On Tuesday night, Donald Trump kicked off 2018 by booting the hornet's nest that is North Korea on Twitter again, writing, "North Korean Leader Kim Jong Un just stated that the ‘Nuclear Button is on his desk at all times.’ Will someone from his depleted and food starved regime please inform him that I too have a Nuclear Button, but it is a much bigger & more powerful one than his, and my Button works!”
On cue, TV commentators almost instantaneously expressing shock and horror about the prospect of the president playing nuclear chicken on Twitter. But John Mecklin, editor in chief of the "Bulletin of Atomic Scientists," said the back-and-forth between Trump and Kim is political posturing, and coverage of Trump's tweets are almost more dangerous than the tweets themselves. “In the current overheated media environment, some piece of international theater by Kim or Trump—undertaken for political effect or negotiating edge or ego gratification—could become so magnified by breathless, 24-7 repetition on cable TV and the Internet that it becomes seen as a humiliating national insult,” he told "Vanity Fair."
Mecklin, whose publication maintains the infamous "doomsday clock," does not believe that either leader considers a nuclear attack to be legitimate military strategy. “I don’t pretend to understand President Trump’s tweeting practices and have no idea whether there is some method behind their apparent madness,” Mecklin added. “I can restate the obvious: The United States will almost certainly not attack North Korea, because the result would be at least hundreds of thousands—and probably millions—of dead people. And North Korea will not attack the United States or its South Korean and Japanese allies, because to do so would constitute almost instant national suicide.”

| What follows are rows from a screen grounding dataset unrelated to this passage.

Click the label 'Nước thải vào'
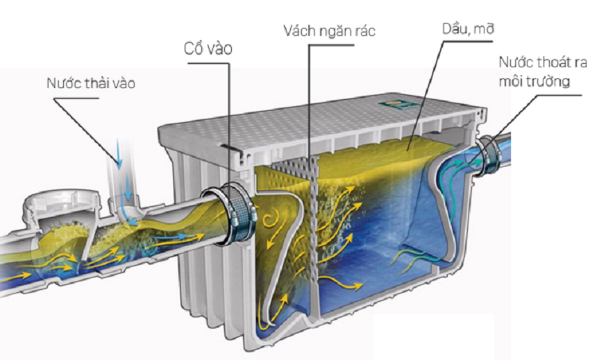coord(91,83)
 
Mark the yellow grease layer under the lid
coord(389,156)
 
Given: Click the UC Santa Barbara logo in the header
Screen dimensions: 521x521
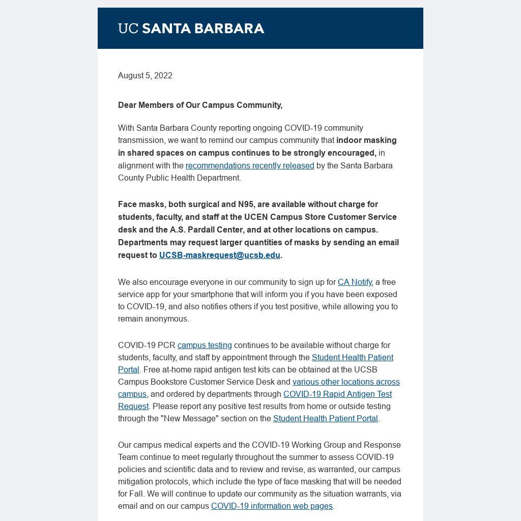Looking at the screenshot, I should pyautogui.click(x=191, y=28).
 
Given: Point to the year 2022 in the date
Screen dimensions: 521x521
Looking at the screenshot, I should pyautogui.click(x=163, y=75).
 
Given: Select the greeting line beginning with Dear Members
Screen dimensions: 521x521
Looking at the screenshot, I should pyautogui.click(x=200, y=105).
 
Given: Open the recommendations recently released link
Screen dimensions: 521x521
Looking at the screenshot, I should pyautogui.click(x=250, y=165).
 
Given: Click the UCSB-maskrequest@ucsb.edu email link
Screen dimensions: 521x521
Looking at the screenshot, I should pyautogui.click(x=220, y=255).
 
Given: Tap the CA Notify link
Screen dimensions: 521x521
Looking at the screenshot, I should pyautogui.click(x=355, y=282).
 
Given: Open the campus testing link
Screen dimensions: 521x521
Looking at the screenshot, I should pyautogui.click(x=205, y=345).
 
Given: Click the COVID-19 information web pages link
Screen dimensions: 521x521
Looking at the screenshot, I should pyautogui.click(x=272, y=506).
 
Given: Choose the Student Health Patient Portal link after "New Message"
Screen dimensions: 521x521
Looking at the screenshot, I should pyautogui.click(x=325, y=418).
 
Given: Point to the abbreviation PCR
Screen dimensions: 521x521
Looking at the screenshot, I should pyautogui.click(x=167, y=345).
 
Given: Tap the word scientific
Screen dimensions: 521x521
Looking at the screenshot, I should pyautogui.click(x=168, y=469).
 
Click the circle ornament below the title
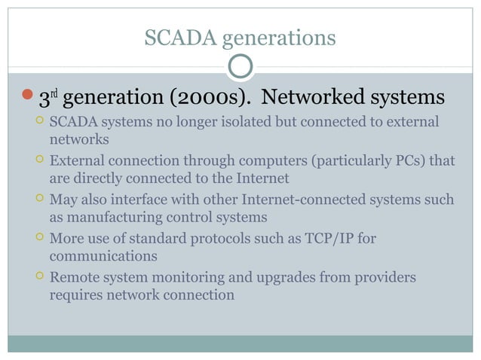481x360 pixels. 240,68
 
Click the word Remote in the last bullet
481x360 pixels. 75,278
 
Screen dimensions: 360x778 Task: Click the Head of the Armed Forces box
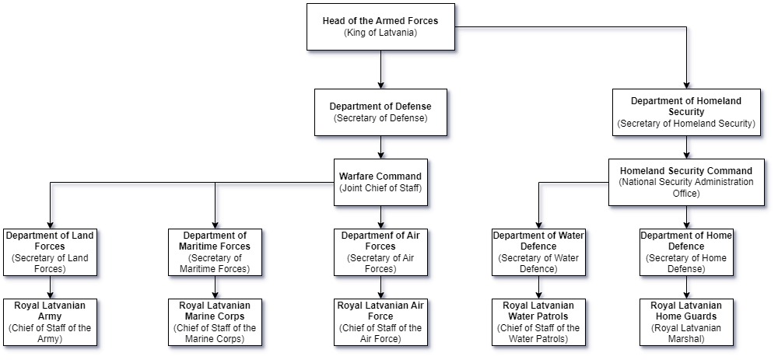(x=380, y=26)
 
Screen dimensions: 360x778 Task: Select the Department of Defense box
(x=380, y=111)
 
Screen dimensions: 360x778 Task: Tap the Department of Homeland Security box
(x=685, y=112)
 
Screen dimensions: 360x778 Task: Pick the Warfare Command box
(x=380, y=182)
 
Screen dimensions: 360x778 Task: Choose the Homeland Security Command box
(x=685, y=182)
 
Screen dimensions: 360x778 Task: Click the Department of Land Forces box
(x=51, y=252)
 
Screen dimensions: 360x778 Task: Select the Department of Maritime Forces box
(x=215, y=252)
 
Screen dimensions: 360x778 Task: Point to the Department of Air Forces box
(x=380, y=252)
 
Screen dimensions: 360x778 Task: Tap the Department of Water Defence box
(x=538, y=252)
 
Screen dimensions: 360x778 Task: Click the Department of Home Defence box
(x=685, y=252)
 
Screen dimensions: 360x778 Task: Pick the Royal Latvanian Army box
(x=51, y=322)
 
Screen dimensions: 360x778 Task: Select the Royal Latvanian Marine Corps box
(x=215, y=322)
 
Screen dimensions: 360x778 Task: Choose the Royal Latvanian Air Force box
(x=380, y=322)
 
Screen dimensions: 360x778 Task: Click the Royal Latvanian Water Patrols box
(x=538, y=322)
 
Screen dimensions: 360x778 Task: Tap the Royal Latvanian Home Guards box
(x=685, y=322)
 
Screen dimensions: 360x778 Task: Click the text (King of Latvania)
(x=380, y=33)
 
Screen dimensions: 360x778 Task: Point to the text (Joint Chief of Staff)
(x=380, y=188)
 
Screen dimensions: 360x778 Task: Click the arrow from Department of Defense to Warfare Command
(x=380, y=147)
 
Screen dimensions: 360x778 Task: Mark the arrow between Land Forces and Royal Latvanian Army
(x=51, y=287)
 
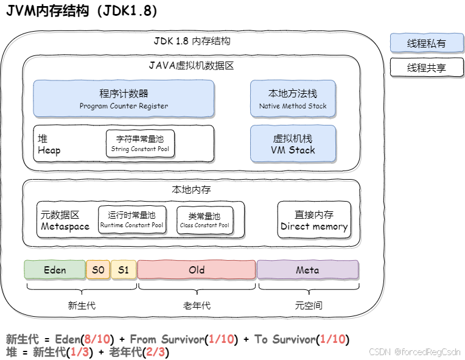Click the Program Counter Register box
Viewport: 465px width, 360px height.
(x=124, y=98)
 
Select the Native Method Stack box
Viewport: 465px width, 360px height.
(x=293, y=98)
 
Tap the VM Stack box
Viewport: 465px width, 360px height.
(x=293, y=144)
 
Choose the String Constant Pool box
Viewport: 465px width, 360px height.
(x=140, y=144)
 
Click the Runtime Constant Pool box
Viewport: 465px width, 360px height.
(x=132, y=220)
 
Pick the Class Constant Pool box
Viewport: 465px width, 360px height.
(x=205, y=220)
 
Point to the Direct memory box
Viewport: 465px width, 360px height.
(x=314, y=220)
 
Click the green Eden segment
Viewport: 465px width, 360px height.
(x=55, y=269)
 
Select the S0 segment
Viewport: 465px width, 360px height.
(x=98, y=269)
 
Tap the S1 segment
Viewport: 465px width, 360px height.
(x=124, y=269)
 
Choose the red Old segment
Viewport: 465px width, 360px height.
(x=196, y=269)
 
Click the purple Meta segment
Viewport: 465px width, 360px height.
(x=307, y=269)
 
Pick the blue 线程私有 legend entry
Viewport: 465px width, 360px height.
(x=426, y=43)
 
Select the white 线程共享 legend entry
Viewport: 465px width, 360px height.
(x=426, y=68)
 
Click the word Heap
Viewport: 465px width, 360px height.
(x=49, y=150)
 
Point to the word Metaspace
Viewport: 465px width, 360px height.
(x=65, y=226)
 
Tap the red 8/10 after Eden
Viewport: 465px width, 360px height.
(x=97, y=339)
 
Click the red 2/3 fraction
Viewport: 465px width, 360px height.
(x=155, y=352)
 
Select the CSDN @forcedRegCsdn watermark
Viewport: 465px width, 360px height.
(x=414, y=351)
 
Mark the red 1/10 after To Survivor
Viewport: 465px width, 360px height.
(x=332, y=339)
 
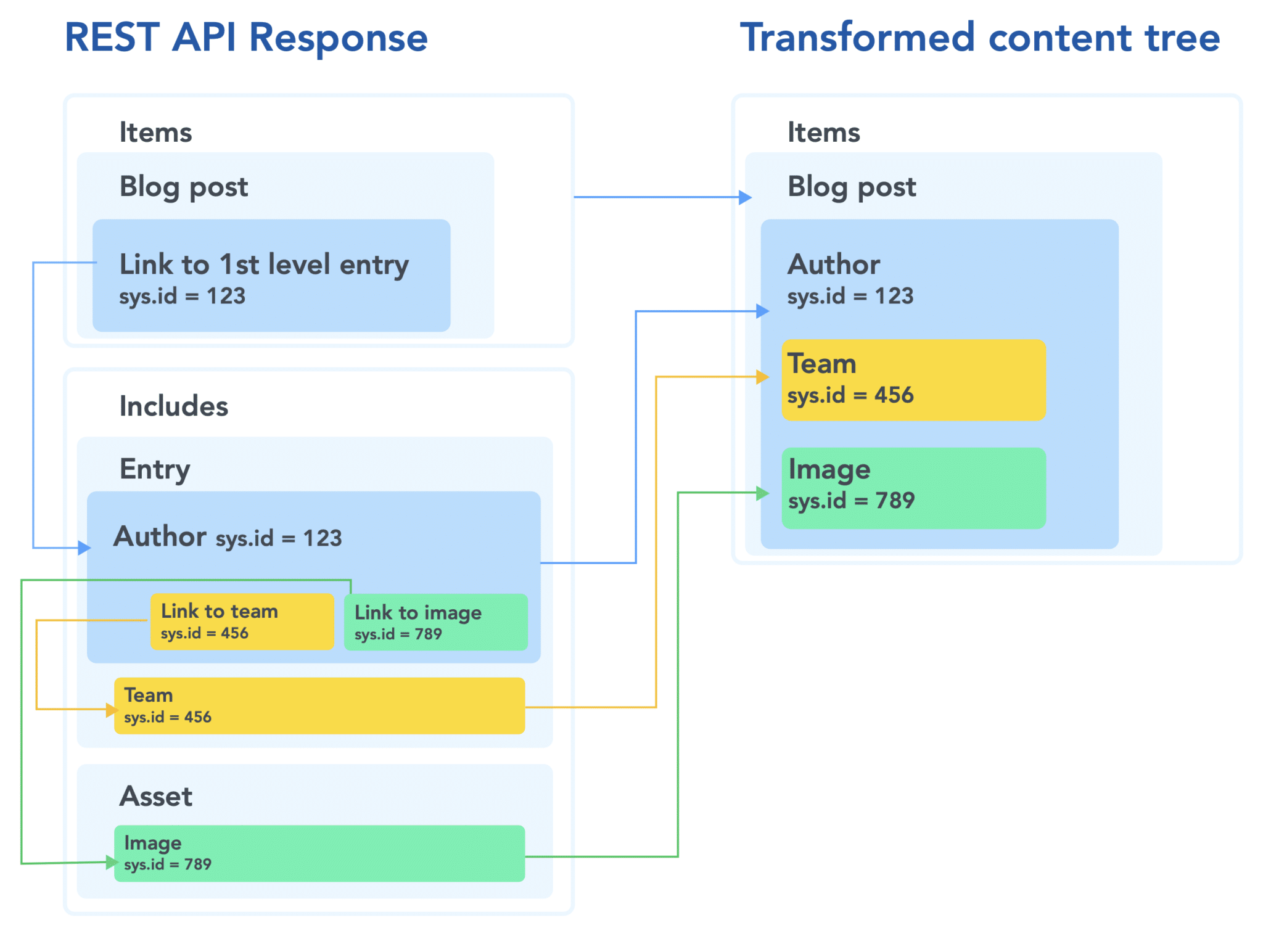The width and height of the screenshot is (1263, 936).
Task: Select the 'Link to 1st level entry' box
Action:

However, the news cycle the tweets create is incredibly perilous, he said: “There is a danger to Trump’s North Korean tweets: They increase the probability that North Korea will misinterpret normal military exercises as an attack and respond with force. This could result in a back-and-forth series of military actions that might—actually, really—lead to worldwide thermonuclear war and the end of the human experiment.”
“This is a real possibility," he concluded. "This is why President Trump’s tweets about North Korea are, in my opinion, an existential threat to humanity.”